- Classification: Division I
- Season: 2013–14
- Teams: 11
- Site: U.S. Cellular Center Asheville, North Carolina
- Champions: Wofford (3rd title)
- Winning coach: Mike Young (3rd title)
- MVP: Karl Cochran (Wofford)
- Attendance: 5,799 (Championship game)
- Television: ESPN3, ESPN2

= 2014 Southern Conference men's basketball tournament =

US college basketball tournament

The 2014 Southern Conference men's basketball tournament took place between Friday, March 7 and Monday, March 10 in Asheville, North Carolina, at the U.S. Cellular Center. The entire tournament was streamed on ESPN3, with the Southern Conference Championship Game televised by ESPN2. The champion received an automatic bid into the 2014 NCAA tournament.

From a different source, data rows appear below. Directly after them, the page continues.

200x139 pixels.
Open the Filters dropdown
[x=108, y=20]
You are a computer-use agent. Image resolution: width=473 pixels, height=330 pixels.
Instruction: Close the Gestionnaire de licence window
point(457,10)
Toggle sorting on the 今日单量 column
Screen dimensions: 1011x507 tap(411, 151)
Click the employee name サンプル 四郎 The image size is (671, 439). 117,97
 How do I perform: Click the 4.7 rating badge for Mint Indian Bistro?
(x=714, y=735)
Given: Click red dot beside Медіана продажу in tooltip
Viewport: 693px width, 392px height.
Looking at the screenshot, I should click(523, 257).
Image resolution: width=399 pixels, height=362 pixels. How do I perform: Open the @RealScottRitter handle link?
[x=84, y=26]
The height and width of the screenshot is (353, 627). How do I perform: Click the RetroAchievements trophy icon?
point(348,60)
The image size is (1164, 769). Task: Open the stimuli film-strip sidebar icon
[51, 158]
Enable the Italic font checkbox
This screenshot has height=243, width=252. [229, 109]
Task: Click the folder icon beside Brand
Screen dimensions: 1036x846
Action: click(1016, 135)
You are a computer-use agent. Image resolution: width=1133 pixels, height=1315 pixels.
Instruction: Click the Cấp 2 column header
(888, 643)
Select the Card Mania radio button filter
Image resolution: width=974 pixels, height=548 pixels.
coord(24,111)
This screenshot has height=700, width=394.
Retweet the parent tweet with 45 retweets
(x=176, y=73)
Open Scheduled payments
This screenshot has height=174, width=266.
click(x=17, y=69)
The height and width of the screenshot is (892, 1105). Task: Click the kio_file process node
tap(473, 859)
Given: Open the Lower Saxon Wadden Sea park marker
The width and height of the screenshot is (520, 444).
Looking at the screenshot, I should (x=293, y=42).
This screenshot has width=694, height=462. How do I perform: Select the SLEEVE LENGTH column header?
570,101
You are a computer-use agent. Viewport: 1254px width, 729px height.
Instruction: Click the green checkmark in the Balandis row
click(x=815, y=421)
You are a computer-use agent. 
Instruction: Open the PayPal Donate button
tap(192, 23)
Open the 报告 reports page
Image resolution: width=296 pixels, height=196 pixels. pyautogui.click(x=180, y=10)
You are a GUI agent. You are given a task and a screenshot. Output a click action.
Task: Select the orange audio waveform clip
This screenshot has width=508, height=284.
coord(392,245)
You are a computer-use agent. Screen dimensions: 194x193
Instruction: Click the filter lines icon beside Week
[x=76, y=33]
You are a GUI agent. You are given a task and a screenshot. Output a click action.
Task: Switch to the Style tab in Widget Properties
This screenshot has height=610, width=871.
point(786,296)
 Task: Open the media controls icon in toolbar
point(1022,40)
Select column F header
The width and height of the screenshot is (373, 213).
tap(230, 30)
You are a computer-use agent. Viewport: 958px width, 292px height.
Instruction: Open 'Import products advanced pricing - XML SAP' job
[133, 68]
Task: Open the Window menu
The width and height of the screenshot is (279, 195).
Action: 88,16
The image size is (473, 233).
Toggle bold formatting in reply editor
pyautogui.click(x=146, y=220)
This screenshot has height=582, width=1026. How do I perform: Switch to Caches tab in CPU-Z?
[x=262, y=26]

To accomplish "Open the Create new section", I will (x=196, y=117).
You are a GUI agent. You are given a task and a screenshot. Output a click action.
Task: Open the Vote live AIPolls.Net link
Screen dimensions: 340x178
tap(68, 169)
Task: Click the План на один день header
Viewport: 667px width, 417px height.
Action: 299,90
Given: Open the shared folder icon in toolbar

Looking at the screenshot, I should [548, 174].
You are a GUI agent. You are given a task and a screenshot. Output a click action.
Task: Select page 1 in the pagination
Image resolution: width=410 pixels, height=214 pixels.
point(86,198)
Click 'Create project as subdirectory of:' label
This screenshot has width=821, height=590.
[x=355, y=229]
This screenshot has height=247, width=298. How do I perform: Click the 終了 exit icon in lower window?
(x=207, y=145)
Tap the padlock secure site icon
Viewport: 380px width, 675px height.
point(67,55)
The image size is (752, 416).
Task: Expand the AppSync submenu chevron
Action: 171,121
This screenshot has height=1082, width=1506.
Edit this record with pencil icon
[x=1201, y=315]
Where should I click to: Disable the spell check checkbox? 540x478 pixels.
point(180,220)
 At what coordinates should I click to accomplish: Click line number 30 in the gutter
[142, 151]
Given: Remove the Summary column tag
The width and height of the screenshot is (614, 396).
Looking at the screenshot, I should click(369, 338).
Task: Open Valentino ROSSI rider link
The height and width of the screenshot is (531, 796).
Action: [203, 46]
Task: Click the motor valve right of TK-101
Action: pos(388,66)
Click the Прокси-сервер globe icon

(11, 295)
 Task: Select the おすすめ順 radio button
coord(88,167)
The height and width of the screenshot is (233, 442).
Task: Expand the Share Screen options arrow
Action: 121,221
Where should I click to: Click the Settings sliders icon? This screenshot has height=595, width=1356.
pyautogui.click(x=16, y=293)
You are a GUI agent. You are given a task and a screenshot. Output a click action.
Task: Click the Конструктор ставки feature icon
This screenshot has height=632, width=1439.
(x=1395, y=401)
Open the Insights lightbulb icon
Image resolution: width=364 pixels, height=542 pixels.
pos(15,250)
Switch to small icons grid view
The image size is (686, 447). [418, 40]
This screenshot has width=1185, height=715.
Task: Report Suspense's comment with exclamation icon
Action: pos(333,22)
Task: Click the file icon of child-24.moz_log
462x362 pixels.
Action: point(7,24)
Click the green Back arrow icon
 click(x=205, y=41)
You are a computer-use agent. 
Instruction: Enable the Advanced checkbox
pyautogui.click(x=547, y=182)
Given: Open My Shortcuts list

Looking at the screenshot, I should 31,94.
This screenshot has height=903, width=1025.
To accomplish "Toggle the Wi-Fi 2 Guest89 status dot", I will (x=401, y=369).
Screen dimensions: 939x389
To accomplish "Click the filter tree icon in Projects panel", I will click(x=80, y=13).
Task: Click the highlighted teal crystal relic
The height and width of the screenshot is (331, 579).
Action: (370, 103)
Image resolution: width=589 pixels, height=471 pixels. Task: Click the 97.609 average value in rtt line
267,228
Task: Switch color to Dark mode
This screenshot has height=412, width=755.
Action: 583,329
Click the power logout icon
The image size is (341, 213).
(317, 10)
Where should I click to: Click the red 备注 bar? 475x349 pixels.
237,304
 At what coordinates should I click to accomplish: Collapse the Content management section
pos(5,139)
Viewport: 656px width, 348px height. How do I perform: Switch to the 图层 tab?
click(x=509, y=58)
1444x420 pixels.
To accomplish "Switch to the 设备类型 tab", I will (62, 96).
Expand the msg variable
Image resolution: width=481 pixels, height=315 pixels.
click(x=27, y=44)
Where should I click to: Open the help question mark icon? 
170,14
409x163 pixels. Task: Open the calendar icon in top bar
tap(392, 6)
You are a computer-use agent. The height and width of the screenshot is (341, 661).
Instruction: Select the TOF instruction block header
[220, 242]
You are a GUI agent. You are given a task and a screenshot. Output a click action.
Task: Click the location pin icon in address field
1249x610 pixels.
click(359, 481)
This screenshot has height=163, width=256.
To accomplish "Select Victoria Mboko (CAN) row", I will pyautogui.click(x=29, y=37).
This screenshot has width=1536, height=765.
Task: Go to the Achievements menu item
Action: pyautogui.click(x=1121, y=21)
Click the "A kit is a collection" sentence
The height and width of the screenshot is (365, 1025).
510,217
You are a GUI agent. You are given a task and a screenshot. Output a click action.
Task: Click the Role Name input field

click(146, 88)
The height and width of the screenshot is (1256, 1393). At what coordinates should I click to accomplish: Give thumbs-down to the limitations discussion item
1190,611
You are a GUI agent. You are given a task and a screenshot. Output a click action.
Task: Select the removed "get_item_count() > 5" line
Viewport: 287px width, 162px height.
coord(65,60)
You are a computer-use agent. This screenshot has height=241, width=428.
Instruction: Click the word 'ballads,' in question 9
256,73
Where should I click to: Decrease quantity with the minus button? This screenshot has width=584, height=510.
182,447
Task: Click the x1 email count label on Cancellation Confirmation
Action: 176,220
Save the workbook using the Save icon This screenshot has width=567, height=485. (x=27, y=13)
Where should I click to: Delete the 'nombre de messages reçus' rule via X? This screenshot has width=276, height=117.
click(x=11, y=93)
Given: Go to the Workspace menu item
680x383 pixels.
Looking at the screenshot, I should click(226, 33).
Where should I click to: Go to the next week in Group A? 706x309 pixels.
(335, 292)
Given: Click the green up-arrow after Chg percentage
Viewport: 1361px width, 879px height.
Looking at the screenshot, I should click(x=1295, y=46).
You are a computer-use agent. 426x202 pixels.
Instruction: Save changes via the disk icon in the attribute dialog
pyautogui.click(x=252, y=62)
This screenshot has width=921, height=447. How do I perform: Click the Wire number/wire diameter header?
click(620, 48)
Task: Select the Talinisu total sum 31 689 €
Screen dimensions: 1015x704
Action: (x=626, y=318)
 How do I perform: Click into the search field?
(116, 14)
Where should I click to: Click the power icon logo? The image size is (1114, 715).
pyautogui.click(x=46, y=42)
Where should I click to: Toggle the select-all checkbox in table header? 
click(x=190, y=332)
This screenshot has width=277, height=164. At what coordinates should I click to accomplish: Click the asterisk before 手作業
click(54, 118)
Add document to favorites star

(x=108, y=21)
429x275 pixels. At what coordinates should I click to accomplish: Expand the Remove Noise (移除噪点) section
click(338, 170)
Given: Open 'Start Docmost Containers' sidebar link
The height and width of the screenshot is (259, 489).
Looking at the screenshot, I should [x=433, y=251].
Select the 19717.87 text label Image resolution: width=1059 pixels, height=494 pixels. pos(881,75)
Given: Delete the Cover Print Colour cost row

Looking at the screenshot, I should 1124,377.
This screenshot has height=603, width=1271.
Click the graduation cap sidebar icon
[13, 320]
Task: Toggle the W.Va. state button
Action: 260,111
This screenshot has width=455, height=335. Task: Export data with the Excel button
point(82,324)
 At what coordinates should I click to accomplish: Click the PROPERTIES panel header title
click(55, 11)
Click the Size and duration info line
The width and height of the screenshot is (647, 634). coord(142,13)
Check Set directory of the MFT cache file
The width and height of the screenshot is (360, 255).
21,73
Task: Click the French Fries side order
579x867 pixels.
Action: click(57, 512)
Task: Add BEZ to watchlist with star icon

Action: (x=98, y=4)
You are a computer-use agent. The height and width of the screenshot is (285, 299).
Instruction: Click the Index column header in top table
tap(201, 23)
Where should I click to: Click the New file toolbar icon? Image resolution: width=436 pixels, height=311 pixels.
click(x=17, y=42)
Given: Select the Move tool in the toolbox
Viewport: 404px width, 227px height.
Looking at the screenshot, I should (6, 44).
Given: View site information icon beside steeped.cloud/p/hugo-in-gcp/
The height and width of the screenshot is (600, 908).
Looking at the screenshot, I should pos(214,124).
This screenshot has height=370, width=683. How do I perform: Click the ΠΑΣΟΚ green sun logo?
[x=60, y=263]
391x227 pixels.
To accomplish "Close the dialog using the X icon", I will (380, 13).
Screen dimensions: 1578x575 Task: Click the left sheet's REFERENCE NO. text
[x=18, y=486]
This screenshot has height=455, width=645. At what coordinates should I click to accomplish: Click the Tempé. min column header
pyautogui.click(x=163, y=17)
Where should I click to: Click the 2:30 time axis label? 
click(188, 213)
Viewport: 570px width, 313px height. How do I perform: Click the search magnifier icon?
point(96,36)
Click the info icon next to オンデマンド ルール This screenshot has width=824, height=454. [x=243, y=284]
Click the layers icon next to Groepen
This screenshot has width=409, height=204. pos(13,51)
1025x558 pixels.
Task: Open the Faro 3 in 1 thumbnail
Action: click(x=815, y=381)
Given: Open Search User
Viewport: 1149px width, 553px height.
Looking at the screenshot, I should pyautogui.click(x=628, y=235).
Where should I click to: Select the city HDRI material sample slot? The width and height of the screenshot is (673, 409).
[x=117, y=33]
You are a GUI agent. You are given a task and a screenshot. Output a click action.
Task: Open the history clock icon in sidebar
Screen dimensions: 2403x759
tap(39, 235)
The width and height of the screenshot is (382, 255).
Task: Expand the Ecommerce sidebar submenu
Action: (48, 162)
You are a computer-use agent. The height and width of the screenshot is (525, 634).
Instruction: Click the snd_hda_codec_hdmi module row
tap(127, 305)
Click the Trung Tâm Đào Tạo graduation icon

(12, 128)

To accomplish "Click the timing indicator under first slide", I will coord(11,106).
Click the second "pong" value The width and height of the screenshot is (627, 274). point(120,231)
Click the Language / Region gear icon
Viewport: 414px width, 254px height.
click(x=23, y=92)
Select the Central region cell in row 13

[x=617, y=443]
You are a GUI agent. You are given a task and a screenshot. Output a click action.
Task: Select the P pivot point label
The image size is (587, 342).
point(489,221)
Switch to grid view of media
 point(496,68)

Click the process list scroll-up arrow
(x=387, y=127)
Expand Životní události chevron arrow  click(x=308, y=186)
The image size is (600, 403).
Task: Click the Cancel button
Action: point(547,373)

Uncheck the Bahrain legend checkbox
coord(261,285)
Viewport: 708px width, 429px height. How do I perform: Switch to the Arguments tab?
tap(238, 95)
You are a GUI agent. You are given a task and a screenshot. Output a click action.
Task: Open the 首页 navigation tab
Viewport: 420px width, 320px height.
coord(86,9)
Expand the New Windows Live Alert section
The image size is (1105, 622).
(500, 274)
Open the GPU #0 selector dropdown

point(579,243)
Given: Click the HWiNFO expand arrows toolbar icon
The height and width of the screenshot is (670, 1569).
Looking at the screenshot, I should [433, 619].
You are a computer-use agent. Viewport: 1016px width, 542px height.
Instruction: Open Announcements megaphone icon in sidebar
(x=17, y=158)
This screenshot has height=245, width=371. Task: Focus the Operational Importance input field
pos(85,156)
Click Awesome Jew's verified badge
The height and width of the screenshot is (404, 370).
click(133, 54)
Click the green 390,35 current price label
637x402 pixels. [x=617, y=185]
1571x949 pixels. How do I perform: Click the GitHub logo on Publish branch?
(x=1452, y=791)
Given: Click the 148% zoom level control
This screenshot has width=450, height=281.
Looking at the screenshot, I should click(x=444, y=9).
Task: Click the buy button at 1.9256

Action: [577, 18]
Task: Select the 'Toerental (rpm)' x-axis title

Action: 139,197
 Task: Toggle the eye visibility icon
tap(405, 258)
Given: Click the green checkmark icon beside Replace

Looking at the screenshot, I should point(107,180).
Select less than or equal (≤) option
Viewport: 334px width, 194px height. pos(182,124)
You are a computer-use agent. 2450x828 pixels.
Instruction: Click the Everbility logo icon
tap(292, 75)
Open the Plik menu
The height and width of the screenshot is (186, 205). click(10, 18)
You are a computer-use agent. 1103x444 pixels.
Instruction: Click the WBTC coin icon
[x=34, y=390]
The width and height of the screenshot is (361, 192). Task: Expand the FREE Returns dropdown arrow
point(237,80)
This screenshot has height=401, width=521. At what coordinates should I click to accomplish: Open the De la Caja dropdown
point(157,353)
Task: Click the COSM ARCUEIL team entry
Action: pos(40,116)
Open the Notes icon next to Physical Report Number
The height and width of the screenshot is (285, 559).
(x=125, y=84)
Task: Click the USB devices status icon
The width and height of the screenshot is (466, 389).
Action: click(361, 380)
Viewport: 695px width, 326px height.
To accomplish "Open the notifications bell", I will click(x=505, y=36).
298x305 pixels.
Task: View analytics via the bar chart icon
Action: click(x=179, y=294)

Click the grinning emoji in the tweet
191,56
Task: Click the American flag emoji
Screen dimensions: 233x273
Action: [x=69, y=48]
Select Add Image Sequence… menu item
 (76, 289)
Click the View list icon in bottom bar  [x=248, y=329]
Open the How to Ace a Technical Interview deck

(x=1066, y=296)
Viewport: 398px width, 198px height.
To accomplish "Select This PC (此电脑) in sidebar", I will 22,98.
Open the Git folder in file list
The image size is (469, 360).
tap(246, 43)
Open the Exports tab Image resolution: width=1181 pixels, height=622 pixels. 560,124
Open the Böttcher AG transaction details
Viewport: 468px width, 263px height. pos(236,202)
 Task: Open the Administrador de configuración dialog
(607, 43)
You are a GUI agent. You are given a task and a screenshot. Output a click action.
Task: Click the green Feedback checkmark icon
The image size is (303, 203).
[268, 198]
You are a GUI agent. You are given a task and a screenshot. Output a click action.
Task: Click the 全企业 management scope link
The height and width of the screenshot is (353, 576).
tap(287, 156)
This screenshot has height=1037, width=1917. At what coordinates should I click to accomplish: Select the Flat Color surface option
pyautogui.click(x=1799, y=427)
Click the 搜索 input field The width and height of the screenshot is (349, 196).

It was the last Southern Conference tournament for four teams that officially left the conference on July 1, 2014. Appalachian State and Georgia Southern, which upgraded their football programs to the top-level Division I FBS, joined the FBS Sun Belt Conference. Davidson became a member of the Atlantic 10 Conference. Elon joined the Colonial Athletic Association.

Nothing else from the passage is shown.